I figured out why this is a problem and temporarily resolve my issue by reducing the number of goroutines in loader.go#L316 to 1000. Ignore the previous message that said it didn’t work (maybe I didn’t build it correctly)
Now I can run it will -numCpus 4
and it will still not crash.
The reason this happens is that all the goroutines are blocked in a cgo
call to rocksdb. Here is a stack trace of a blocked goroutine:
goroutine 38 [runnable, locked to thread]:
github.com/dgraph-io/dgraph/vendor/github.com/tecbot/gorocksdb._Cfunc_rocksdb_get(0x5a42d30, 0x4f1fbe0, 0xc482119420, 0xf, 0xc482119470, 0xc48209ecc8, 0x0)
github.com/dgraph-io/dgraph/vendor/github.com/tecbot/gorocksdb/_obj/_cgo_gotypes.go:1059 +0x4e
github.com/dgraph-io/dgraph/vendor/github.com/tecbot/gorocksdb.(*DB).Get(0xc42010d420, 0xc42002c1a0, 0xc482119420, 0xf, 0x10, 0x0, 0x0, 0x0)
/Users/kostub/Work/go/src/github.com/dgraph-io/dgraph/vendor/github.com/tecbot/gorocksdb/db.go:224 +0x28e
github.com/dgraph-io/dgraph/store.(*Store).Get(0xc4201504b0, 0xc482119420, 0xf, 0x10, 0x0, 0x0, 0xc45bae6000, 0x40ef1d0, 0xc482128dd0)
/Users/kostub/Work/go/src/github.com/dgraph-io/dgraph/store/store.go:63 +0x73
github.com/dgraph-io/dgraph/posting.(*List).getPostingList(0xc482128dd0, 0x43cc530)
/Users/kostub/Work/go/src/github.com/dgraph-io/dgraph/posting/list.go:256 +0xd3
github.com/dgraph-io/dgraph/posting.(*List).init(0xc482128dd0, 0xc482119420, 0xf, 0x10, 0xc4201504b0, 0x0)
/Users/kostub/Work/go/src/github.com/dgraph-io/dgraph/posting/list.go:222 +0x142
github.com/dgraph-io/dgraph/posting.GetOrCreate(0xc482119420, 0xf, 0x10, 0xc4201504b0, 0x0)
/Users/kostub/Work/go/src/github.com/dgraph-io/dgraph/posting/lists.go:274 +0x1f3
github.com/dgraph-io/dgraph/uid.GetOrAssign(0xc47282a425, 0x9, 0x0, 0x1, 0x8573ec69b78b3600, 0x0, 0x0)
/Users/kostub/Work/go/src/github.com/dgraph-io/dgraph/uid/assigner.go:206 +0xbb
github.com/dgraph-io/dgraph/loader.(*state).assignUid(0xc420013540, 0xc47282a425, 0x9, 0x4c92563671bd5246, 0x9)
/Users/kostub/Work/go/src/github.com/dgraph-io/dgraph/loader/loader.go:197 +0x86
github.com/dgraph-io/dgraph/loader.(*state).assignUidsOnly(0xc420013540, 0xc420118ad0)
/Users/kostub/Work/go/src/github.com/dgraph-io/dgraph/loader/loader.go:233 +0x2d9
created by github.com/dgraph-io/dgraph/loader.AssignUids
/Users/kostub/Work/go/src/github.com/dgraph-io/dgraph/loader/loader.go:317 +0x27e
When a goroutine is blocked in a cgo, the go scheduler creates a new threads for the remaining goroutines. See discussion at Google Groups
A good explanation can be found at: The Cost and Complexity of Cgo
Most likely, the disk on my mac isn’t fast enough (it’s not an SSD) for the rocksdb calls to return in time which causes go to create the number of threads == number of goroutines and thus go over the thread limit.
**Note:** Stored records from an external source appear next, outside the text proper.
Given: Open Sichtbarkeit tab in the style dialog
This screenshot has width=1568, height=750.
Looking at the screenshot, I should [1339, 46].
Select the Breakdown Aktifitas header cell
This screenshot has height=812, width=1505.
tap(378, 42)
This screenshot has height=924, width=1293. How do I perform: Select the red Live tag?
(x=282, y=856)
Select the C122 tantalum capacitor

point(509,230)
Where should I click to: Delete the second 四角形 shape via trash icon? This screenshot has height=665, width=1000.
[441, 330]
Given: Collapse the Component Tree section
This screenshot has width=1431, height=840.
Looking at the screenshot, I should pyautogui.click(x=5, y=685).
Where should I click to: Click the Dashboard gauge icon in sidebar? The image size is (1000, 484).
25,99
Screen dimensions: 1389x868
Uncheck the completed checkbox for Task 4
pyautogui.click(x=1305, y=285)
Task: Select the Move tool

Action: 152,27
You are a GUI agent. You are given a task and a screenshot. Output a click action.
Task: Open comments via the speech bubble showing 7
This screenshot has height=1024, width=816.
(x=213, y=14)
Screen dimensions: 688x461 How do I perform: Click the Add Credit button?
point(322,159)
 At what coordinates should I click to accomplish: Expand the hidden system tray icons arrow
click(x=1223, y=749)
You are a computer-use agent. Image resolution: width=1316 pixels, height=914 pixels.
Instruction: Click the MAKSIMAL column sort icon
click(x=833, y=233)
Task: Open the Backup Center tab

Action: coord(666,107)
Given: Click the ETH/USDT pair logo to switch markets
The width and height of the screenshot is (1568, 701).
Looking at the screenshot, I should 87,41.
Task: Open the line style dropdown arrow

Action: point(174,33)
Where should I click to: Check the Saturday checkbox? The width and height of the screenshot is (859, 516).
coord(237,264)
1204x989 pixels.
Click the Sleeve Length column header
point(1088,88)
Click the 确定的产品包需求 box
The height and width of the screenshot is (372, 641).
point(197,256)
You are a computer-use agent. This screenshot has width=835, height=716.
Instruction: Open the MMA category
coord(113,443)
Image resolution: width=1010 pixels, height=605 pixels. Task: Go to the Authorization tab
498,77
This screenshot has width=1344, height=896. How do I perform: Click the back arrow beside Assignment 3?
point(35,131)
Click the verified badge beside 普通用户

A simple solution for the problem is to drop the max number of goroutines like I did, however this is not a good solution as we still end up creating 1000s of threads. A better way might be to avoid using cgo and either write a native go storage or use a separate C process to write to rocksdb.